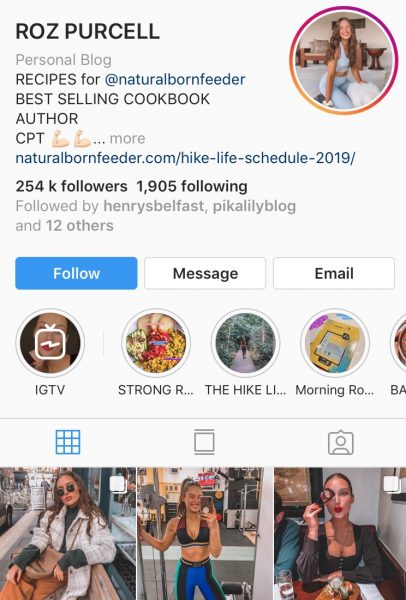The image size is (406, 600).
Task: Switch to grid view tab
Action: coord(68,442)
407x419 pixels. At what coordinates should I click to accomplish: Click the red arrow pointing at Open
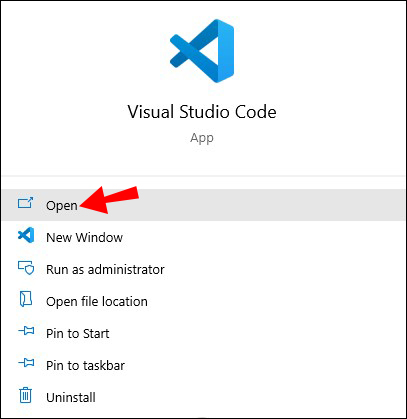(x=109, y=200)
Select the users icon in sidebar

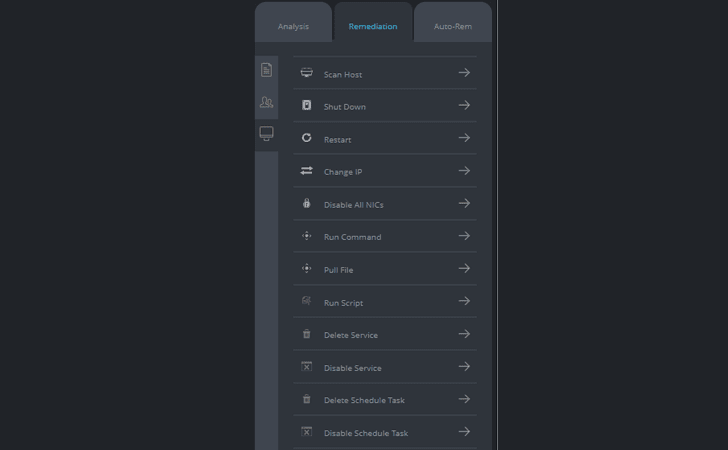pos(266,102)
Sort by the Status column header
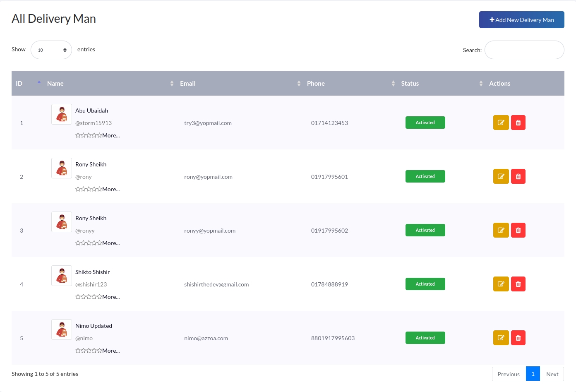The image size is (576, 392). coord(410,84)
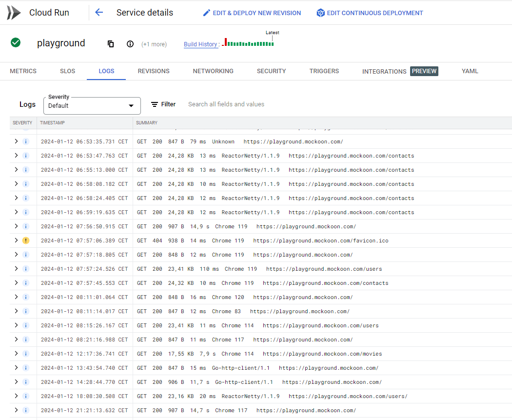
########
[Task requirements]
Beginning with the line that holds "407x419 pixels. At", return each line through the end of the records above exactly. Do not include pictures.

[Answer to the problem]
407x419 pixels. At what coordinates should I click to accomplish: Click the red arrow pointing at Open
(x=109, y=200)
Select the users icon in sidebar

pos(266,102)
Sort by the Status column header
The image size is (576, 392). coord(410,84)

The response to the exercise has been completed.